Material for this exercise:
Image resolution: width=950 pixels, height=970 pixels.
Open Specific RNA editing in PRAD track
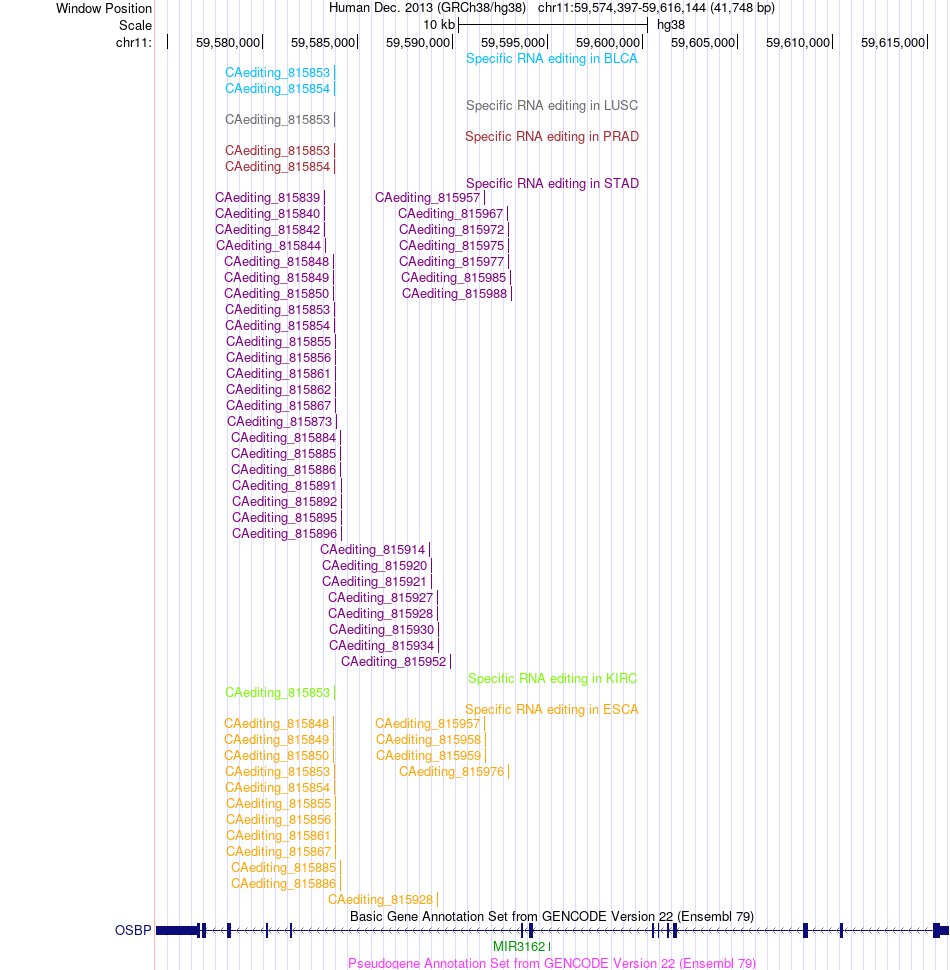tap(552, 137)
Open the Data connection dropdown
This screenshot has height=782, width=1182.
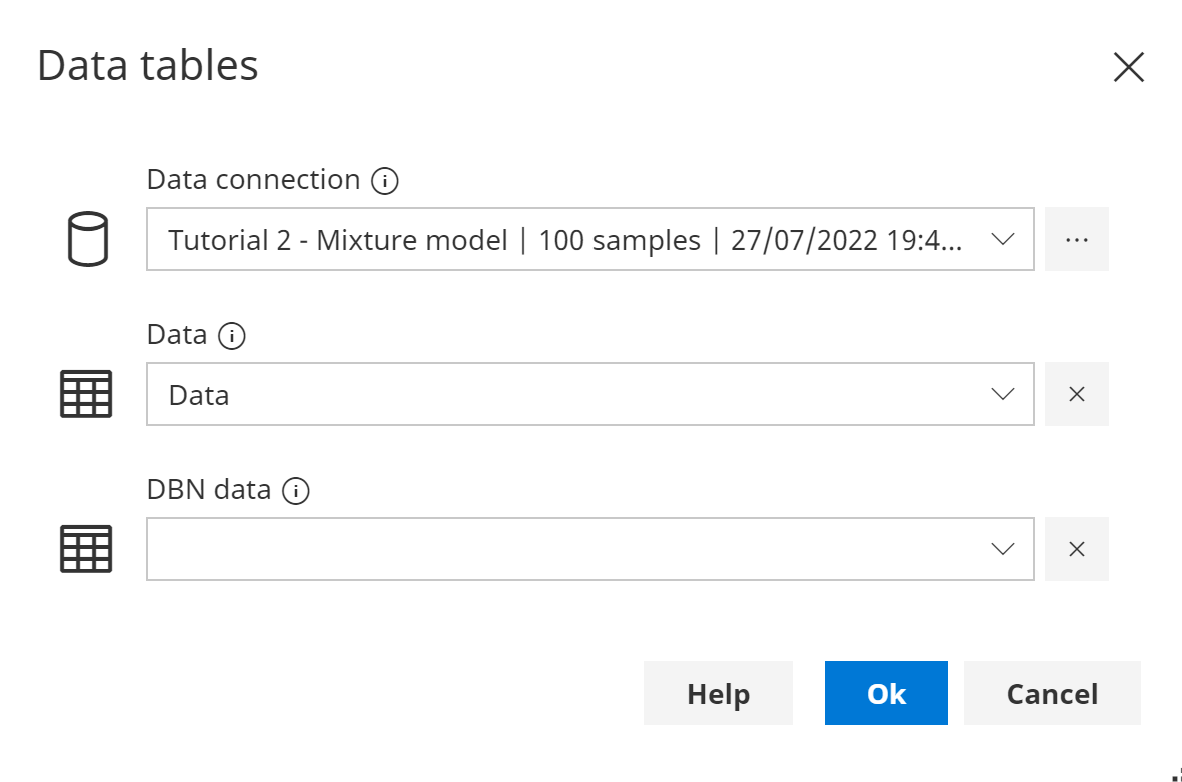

The task: Provide only the count of lines in the data above that include the string "width".

The completed task: 2